Roberta Flack, la légendaire chanteuse et pianiste lauréate de plusieurs Grammy Awards, est décédée à l'âge de 88 ans
Roberta Flack au gala d’avant-Grammy 2010 – © Photo : s_bukley (Depositphotos)

« J’essayais de développer mes compétences, de lire la musique, de l’interpréter, de la réarranger », a déclaré Roberta Flack à la BBC des années plus tard. « Je sentais que je pouvais tout faire, et je me sentais suffisamment à l’aise pour savoir que si j’en avais l’occasion, je pourrais me montrer à n’importe qui. » Cette occasion s’est présentée au Mr.
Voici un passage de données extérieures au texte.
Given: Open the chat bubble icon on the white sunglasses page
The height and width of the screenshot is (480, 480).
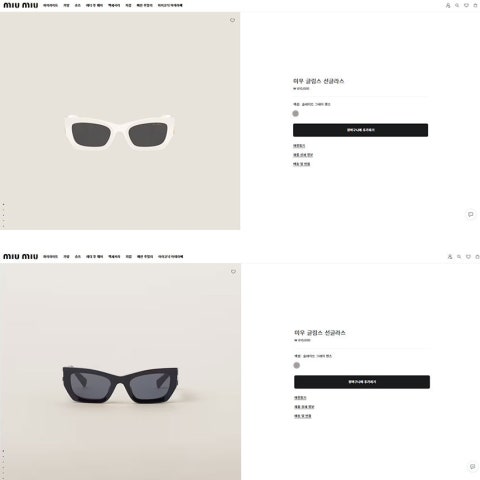Looking at the screenshot, I should 470,214.
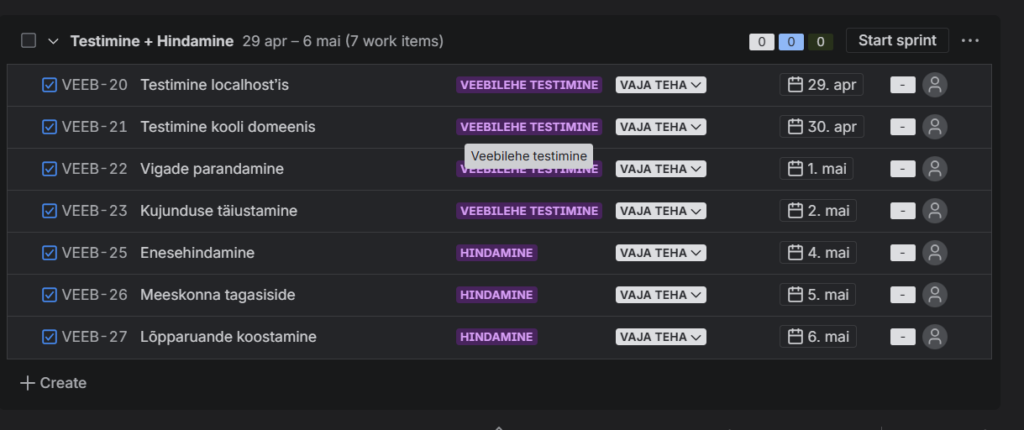Screen dimensions: 1024x430
Task: Open the Vigade parandamine work item
Action: [212, 169]
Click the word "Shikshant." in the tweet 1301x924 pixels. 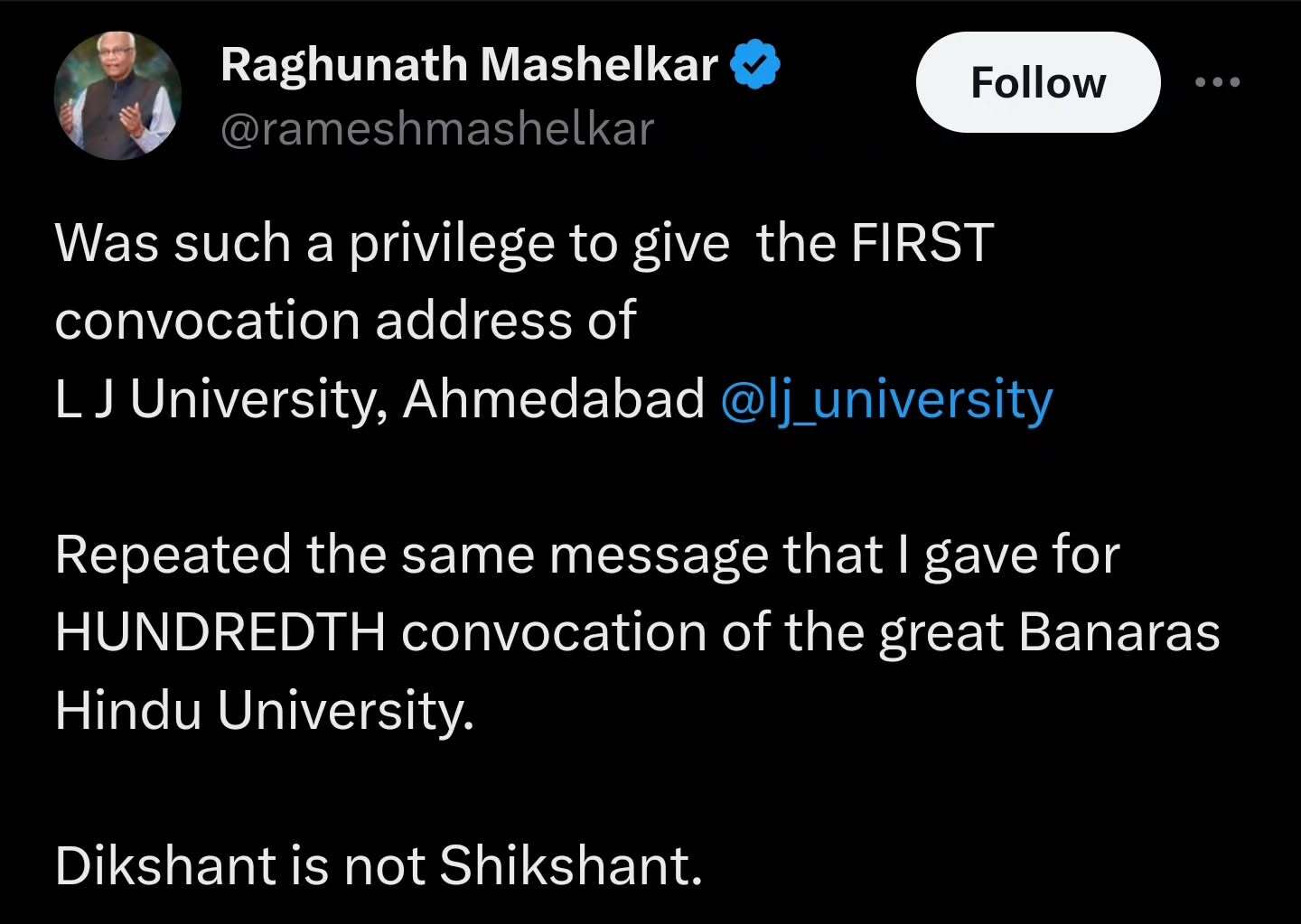tap(570, 865)

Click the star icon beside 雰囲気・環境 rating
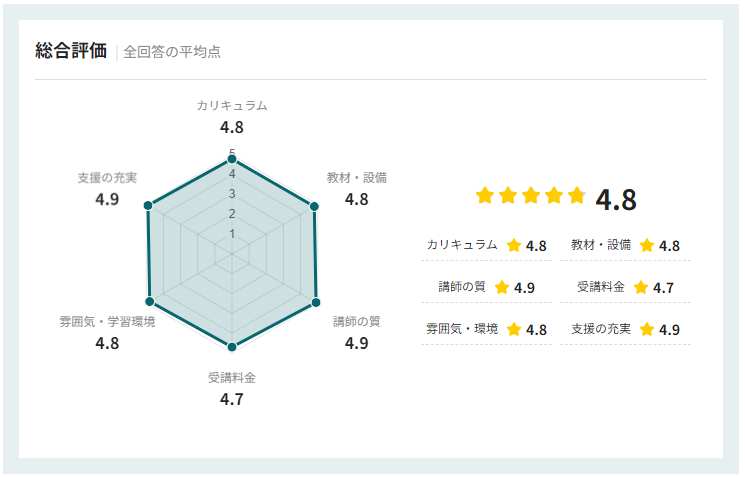pyautogui.click(x=514, y=329)
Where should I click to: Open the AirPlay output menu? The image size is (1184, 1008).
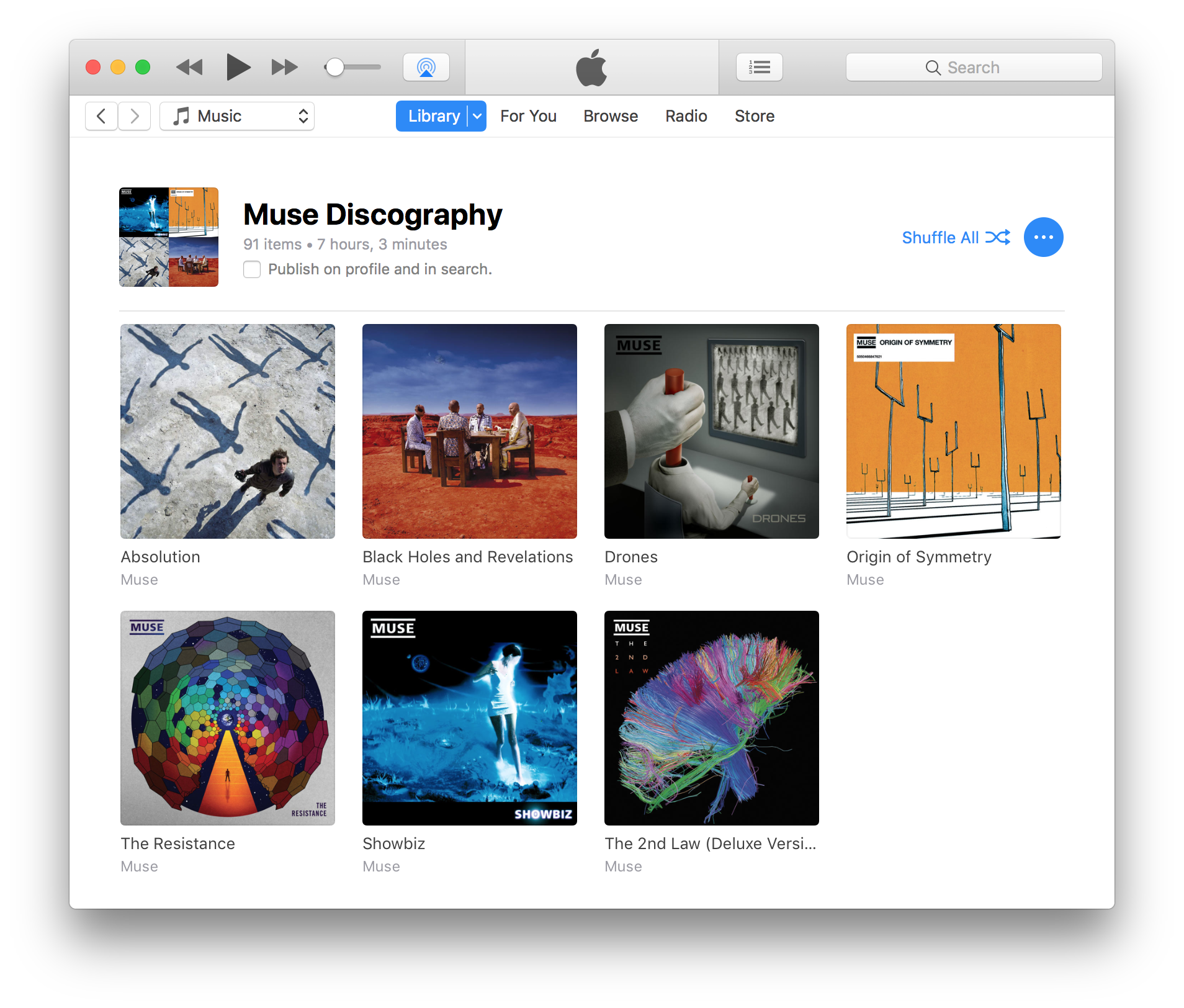click(426, 67)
Henry’s, une salle de concert de Capitol Hill où elle a perfectionné un répertoire de 600 chansons. Les clients allaient de Liberace à Burt Bacharach, mais la présence sans prétention de Flack — assise au piano, sa voix stable et chaleureuse — maintenait l’attention sur la musique. Le pianiste de jazz Les McCann l’entendit en 1968 et organisa une audition pour Atlantic Records. Le dirigeant du label, Joel Dorn, la signa après un marathon de trois heures au cours duquel elle interpréta quarante chansons.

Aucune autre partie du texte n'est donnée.